The Cured (15A)
If we draw a line from, say, King Kong to The Elephant Man, we can see a pattern. The mistreated ‘beasts’ become the victims of corporate forces trying to wipe them out. In such cases our sympathies lie foursquare behind such pariahs.
The problem with The Cured, which focuses on a group of incarcerated Irish people supposedly recovering from a disease called ‘the Maze’ which causes them to turn into vampires, is that no clear delineation between heroes and villains exists in the perspective of director David Freyne.
We don’t know who we’re meant to root for. Is it Senan (Sam Keeley), who goes to his sister-in-law Abigail (Ellen Page) to enhance his recovery from the disease? He’s the obvious hero but he can be gruesome sometimes. Is it his friend Conor (Tim Vaughn-Lawlor), the sullen terrorist? Hardly. He seems more bad than mad. It’s certainly not Cantor (Stuart Graham), the sneering leader of the military.
Having a gruesome (anti-) hero and two contrapuntal villains skews the film thematically. We can’t become apologists for soldiers mowing down escaping prisoners and neither can we be expected to cheer when the prisoners cannibalise the soldiers.

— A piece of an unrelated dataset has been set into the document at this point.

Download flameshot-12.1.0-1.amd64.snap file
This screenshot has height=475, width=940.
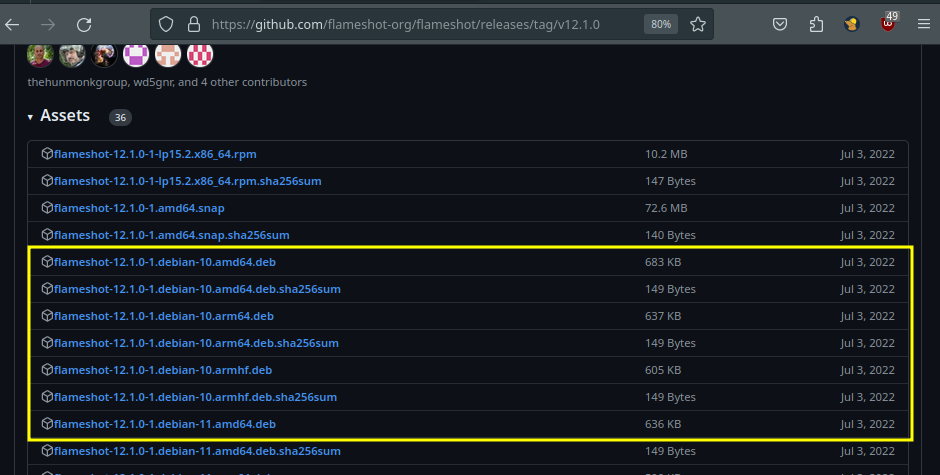(139, 208)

Should we support the Cured Alliance, a group of insurgents intent on doing down the military? For some reason they reminded me of the IRA – perhaps because of the Maze reference. Not these either, I’m afraid – even if it would mean the liquidation of Cantor.
The film tries to re-invent the zombie genre with some post-apocalyptic noises about ethnic cleansing. Unfortunately, its thematic fuzziness renders these largely impotent.

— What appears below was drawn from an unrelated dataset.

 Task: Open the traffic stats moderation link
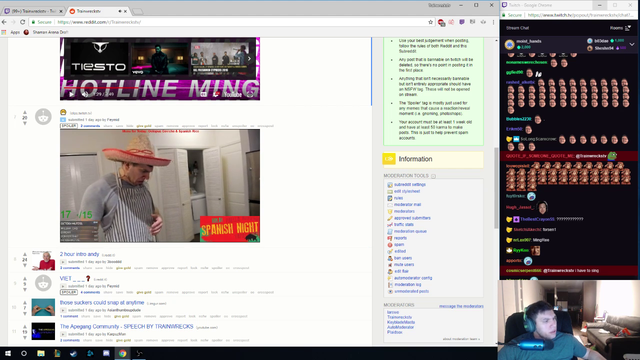[403, 224]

It resists few opportunities to shock, becoming more Wes Craven than M Night Shyamalan. This is a pity because there’s a good story trying to get out here.

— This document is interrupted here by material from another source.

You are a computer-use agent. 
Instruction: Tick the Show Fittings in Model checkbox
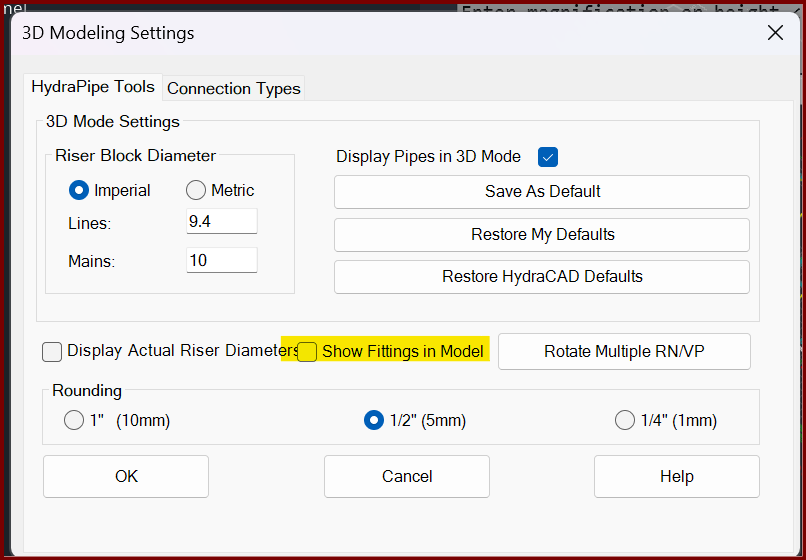pos(308,352)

Senan situates himself somewhere between the subversive intent of Conor and his role as protector of maiden-in-distress Abby and her son. Which way will he go? In the end it doesn’t really matter. Freyne nails his colours so much to the horror mast, this pretty much knocks everything else out of the ballpark.
There are stomach-churning jumpcuts. An ear-piercing soundtrack. (The hyperventilating Mazers resemble a saw cutting through wood.) A plethora of the ‘uncured’ scream out in agony. They occasionally break free of captivity to kill – or eat! – their captors.
I was surprised this didn’t get an over-18s certificate. It should have come with a Government health warning. I was fortunate to see it at a morning show. (If it was night-time I’d probably have been under the seat.) Parts of it make The Exorcist look like Mary Poppins.
That said, if you have nerves of steel you might be perversely fascinated by the serpentine power of Conor. Here’s a man possessed of Mephistophelean self-righteousness as he drones on with his “It’s them or us” mission statement.
He delivers his revolutionary rants in a basement canteen with the door open. The IRA would never have been this lax.